WORK REQUIRED
Every line below from the one with "Image resolution: width=1200" through the one with "the purple BONUS" should be retyped exactly, both ends included; no other lines and no pictures.

INPUT

== Segment start ==

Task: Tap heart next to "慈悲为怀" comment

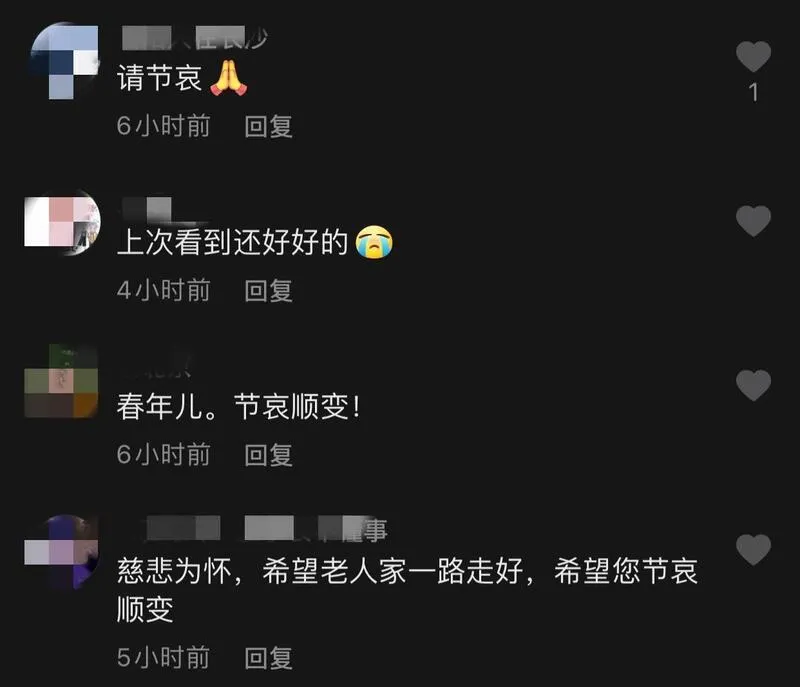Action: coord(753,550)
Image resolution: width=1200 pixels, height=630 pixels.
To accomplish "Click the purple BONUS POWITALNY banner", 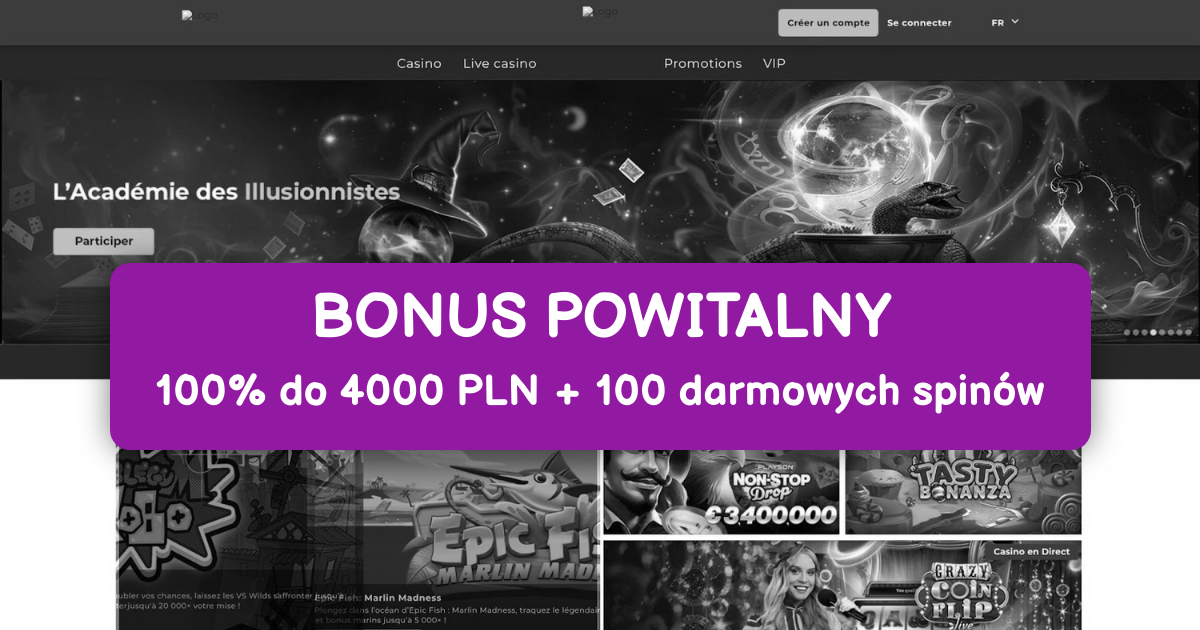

== Segment end ==
== Segment start ==

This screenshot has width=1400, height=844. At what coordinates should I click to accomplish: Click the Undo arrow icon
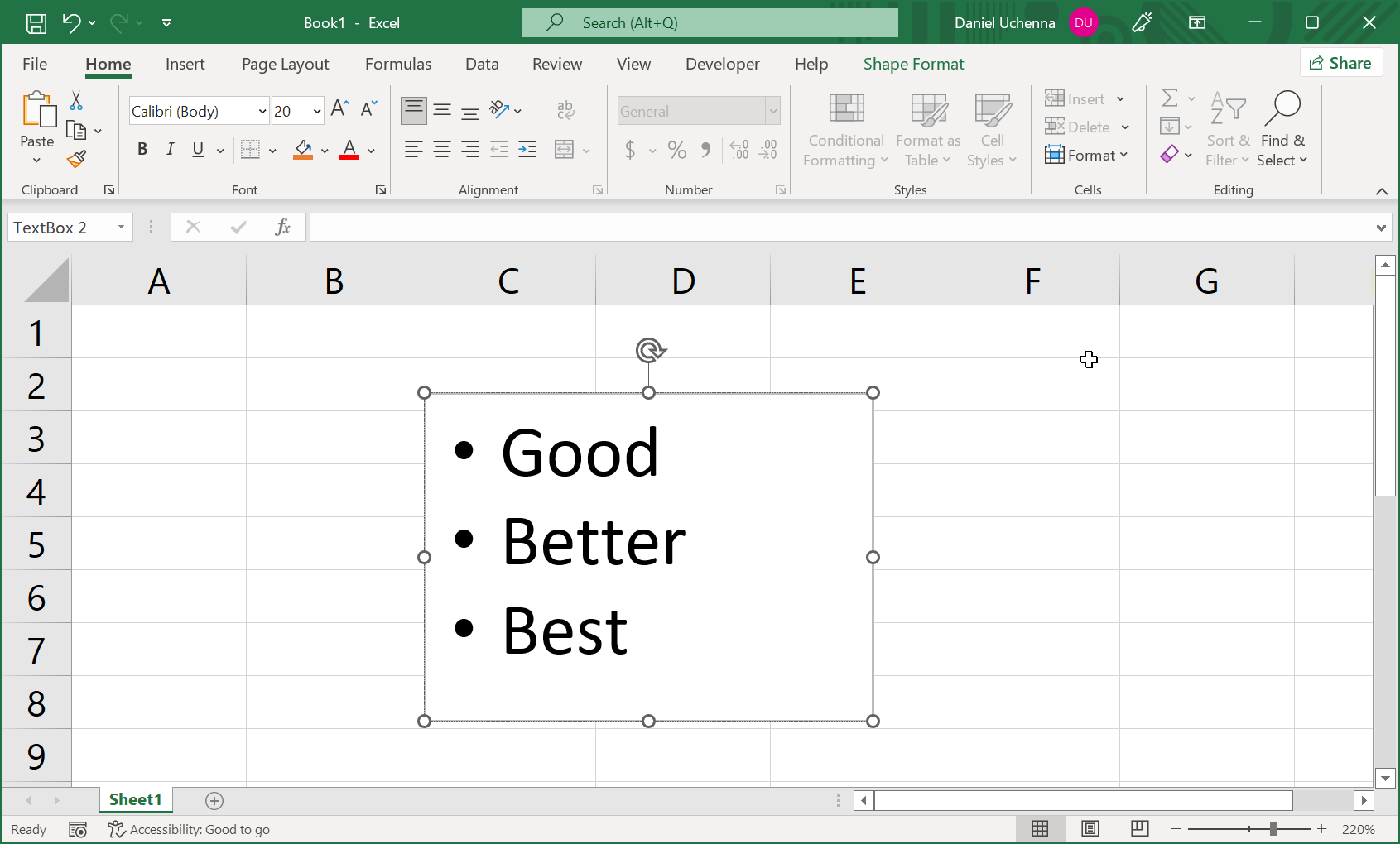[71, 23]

== Segment end ==
== Segment start ==

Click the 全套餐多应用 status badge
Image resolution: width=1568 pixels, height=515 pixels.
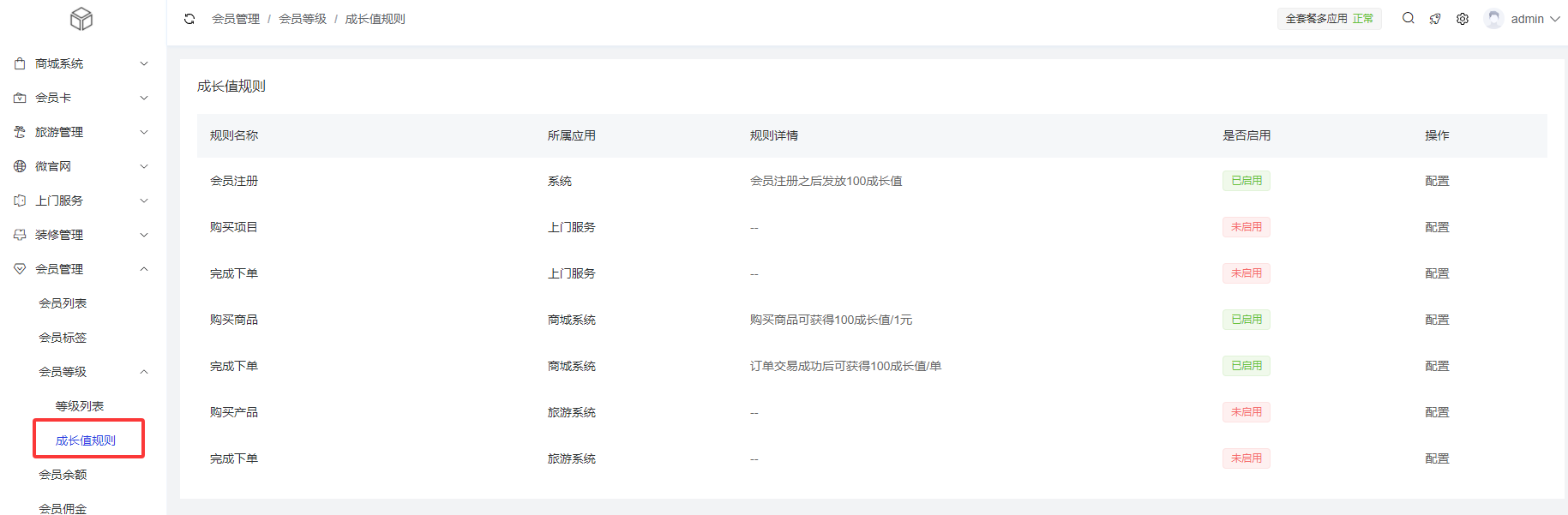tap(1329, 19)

== Segment end ==

WRITTEN SOLUTION
Image resolution: width=1200 pixels, height=630 pixels.
To accomplish "Click the purple BONUS POWITALNY banner", 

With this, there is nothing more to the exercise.